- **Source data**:
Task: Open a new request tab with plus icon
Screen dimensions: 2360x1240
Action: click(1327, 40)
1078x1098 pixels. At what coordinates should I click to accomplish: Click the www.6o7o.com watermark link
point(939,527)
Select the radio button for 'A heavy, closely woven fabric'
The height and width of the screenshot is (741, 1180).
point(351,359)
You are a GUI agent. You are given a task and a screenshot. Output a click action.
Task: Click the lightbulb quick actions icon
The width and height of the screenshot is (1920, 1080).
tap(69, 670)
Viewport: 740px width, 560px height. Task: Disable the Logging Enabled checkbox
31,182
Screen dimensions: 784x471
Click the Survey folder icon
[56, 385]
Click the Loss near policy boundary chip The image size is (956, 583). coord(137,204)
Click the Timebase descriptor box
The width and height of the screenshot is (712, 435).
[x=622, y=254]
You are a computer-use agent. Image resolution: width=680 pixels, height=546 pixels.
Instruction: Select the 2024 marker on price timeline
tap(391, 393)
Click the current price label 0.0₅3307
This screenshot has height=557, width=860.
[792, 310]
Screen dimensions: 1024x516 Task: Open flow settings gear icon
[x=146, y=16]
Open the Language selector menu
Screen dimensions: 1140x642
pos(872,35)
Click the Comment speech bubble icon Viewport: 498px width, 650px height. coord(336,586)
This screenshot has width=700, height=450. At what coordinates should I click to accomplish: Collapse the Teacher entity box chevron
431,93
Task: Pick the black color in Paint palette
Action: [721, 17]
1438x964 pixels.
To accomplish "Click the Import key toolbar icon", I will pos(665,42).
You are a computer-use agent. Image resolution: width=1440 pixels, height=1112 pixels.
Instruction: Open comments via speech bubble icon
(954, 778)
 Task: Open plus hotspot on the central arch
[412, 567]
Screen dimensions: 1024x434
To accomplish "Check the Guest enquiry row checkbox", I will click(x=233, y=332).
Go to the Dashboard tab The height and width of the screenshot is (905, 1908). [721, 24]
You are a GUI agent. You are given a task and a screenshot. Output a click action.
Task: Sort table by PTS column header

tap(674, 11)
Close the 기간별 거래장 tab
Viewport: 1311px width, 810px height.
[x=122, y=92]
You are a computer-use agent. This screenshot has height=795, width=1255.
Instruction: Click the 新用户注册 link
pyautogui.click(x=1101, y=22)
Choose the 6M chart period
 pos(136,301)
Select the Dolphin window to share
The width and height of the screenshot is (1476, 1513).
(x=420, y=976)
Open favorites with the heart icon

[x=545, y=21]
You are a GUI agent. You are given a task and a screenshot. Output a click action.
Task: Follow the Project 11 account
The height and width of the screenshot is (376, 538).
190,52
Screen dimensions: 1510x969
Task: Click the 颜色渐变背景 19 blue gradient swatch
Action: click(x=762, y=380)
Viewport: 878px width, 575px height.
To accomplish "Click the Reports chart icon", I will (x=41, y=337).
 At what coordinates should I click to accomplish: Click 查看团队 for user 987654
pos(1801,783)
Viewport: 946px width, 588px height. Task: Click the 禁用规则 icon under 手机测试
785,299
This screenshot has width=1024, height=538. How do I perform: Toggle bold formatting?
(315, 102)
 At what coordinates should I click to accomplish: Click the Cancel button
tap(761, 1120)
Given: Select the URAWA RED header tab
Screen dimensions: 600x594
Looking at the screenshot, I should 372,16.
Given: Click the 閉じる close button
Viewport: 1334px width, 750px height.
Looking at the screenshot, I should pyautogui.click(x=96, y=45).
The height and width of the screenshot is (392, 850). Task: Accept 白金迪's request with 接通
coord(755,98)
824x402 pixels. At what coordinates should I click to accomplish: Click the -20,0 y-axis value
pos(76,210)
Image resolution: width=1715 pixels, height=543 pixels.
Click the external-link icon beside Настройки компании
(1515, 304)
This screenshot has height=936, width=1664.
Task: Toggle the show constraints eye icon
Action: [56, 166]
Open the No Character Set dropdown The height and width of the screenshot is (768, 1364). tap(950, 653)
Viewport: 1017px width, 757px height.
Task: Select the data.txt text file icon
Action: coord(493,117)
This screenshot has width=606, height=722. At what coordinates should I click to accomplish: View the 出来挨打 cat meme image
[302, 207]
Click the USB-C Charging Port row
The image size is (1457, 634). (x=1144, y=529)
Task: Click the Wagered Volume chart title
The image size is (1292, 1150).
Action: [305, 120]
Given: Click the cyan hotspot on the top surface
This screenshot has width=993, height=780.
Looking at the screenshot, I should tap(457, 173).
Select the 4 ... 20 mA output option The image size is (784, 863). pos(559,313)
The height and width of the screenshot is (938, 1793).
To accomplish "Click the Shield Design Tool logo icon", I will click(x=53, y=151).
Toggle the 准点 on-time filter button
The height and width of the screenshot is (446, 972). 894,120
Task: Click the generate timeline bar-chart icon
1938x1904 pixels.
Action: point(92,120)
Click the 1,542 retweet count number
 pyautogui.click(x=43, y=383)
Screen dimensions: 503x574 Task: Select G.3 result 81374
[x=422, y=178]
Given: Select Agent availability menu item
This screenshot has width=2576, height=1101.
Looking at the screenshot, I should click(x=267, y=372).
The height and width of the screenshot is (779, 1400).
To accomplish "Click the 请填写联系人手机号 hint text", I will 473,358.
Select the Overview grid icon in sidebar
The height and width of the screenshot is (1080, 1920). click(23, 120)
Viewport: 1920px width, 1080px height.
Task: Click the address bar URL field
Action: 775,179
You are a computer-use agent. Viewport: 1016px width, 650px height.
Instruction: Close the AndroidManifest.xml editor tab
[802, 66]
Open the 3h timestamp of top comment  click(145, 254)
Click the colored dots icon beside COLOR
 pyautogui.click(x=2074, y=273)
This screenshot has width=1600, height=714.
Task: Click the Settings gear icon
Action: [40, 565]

- **Brief**: Reproduce the lines starting with the line that contains "Click the Loss" and continuing through the line that contains "pos(872,35)", both included.

- **Written solution**:
Click the Loss near policy boundary chip The image size is (956, 583). coord(137,204)
Click the Timebase descriptor box
The width and height of the screenshot is (712, 435).
[x=622, y=254]
You are a computer-use agent. Image resolution: width=680 pixels, height=546 pixels.
Instruction: Select the 2024 marker on price timeline
tap(391, 393)
Click the current price label 0.0₅3307
This screenshot has height=557, width=860.
[792, 310]
Screen dimensions: 1024x516 Task: Open flow settings gear icon
[x=146, y=16]
Open the Language selector menu
Screen dimensions: 1140x642
pos(872,35)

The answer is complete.